**** TEXT PASSAGE
A phylogenetic tree was constructed based on the concatenated sequences of all five genes studied and sequences published in GenBank (Figure 2). The P. ovale variant type together with the present isolate formed a clade related to but separate from the classic type. Calculation of phylogenetic trees based on individual genes yielded equivalent results. To estimate the split between variant and classic P. ovale, Bayesian Inference was used as implemented in the BEAST software[12] with a calibration point of 6 Million Years (MYs) +/- 0.5 MYs for the human/chimpanzee speciation event as represented by the P. falciparum/P. reichenowi split, which gave an estimated age of 1.7 MY (95% Highest Posterior Density 0.25-4.44MY) for the most recent common ancestor of the variant and classic P. ovale.
********
**** INFORMATION GIVEN
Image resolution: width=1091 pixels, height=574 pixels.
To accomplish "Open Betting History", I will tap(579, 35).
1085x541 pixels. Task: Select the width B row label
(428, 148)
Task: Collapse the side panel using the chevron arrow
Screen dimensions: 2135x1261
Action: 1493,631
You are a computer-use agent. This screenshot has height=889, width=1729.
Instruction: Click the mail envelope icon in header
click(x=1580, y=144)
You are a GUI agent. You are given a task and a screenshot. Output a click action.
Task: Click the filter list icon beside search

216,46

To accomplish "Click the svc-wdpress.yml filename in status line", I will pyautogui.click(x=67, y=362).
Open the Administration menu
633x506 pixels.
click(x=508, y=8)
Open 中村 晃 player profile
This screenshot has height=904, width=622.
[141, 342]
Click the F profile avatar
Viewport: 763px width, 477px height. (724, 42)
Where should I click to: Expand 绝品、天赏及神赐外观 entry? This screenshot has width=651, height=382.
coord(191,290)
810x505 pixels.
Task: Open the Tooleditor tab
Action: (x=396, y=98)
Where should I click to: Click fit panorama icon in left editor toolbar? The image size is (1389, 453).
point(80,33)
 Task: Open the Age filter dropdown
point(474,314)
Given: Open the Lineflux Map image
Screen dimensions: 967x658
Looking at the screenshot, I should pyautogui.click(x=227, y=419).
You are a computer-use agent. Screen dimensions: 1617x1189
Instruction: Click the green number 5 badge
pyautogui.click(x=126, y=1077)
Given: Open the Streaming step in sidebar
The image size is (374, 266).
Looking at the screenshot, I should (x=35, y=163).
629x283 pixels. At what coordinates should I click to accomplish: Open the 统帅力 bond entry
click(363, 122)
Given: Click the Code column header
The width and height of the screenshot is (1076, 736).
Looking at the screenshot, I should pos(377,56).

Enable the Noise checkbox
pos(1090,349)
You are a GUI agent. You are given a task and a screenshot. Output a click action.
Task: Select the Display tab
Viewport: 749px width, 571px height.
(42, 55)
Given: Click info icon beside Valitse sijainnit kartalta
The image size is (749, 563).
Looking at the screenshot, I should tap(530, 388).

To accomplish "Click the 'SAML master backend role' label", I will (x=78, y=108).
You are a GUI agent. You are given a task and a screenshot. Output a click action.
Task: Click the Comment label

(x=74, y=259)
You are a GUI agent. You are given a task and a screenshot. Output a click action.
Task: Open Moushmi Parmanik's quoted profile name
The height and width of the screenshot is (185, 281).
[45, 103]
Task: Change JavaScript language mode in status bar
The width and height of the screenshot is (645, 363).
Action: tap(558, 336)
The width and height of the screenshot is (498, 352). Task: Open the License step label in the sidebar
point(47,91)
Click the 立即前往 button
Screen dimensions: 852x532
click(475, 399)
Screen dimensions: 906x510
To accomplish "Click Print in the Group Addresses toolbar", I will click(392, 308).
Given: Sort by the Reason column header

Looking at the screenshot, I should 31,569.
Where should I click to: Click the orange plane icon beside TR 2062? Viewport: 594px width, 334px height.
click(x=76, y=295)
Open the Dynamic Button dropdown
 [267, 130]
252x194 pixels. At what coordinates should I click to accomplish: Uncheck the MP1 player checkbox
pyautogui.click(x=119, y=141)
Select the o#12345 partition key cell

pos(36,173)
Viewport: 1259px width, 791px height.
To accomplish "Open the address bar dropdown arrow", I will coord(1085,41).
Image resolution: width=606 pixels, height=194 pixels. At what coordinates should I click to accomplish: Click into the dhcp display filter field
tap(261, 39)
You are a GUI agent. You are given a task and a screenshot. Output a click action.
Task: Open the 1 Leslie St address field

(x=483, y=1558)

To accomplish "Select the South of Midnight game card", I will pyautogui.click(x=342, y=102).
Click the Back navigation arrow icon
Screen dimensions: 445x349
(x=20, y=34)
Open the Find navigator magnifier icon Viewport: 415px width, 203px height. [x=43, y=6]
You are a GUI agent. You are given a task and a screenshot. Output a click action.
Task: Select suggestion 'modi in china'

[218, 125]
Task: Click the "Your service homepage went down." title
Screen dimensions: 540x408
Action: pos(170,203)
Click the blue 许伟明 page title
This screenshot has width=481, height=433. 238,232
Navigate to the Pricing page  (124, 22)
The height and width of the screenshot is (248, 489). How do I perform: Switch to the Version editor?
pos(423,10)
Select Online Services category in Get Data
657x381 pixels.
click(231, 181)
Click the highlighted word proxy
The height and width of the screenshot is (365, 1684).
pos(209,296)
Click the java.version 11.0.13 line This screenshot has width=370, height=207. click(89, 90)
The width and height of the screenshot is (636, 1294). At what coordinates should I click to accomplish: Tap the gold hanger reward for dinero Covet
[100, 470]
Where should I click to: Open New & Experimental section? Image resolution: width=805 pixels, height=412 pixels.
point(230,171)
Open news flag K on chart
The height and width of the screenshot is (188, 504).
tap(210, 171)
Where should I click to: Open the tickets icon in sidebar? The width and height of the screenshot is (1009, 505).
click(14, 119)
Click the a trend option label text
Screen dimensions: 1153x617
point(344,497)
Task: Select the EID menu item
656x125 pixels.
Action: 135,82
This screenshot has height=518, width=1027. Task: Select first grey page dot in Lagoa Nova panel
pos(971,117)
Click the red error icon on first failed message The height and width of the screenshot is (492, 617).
********
> EXERCISE TASKS:
1. According to the P. ovale phylogeny text, what software was used to estimate the split between variant and classic P. ovale?
2. Write the next part of the P. ovale phylogeny text, starting right after its last sentence.

> RESPONSES TO THE EXERCISE:
1. The BEAST software, running Bayesian Inference.

2.
The recent study of 55 P. ovale isolates from around the world clearly showed that P. ovale can be divided in two species: classic and variant (suggested named Plasmodium ovale curtisi and Plasmodium ovale wallikeri) [10]. The two species currently circulate side by side in the same geographical areas and are not recombining even though they infect the same host. It is not known whether variant P. ovale continues to circulate in both humans and primates and it is intriguing that the variant and classic strains do not recombine. One explanation for the speciation could be specificity for different Anopheles species[10, 13], another possibility is receptor divergence. Humans ceased producing N-glycolylneuraminic acid (Neu5Gc) around 2 to 3 million years ago but continued producing N-acetylneuraminic acid (Neu5Ac) in contrast to old-world primates who synthesize both[14]. Neu5Gc has been shown to interfere with the binding of P. falciparum Erythrocyte-Binding Antigen 175 (PfEBL-175) to chimpanzee erythrocytes, possibly explaining why P. falciparum does not infect chimpanzees[15]. The evolutionary timing of the loss of Neu5Gc coincides with our estimated divergence time of 1.7 million years, which is in agreement with the estimate of Sutherland et al. [10], and could explain the split between the two P. ovale variants by a similar mechanism in which only classic P. ovale is sensitive to Neu5Gc interference.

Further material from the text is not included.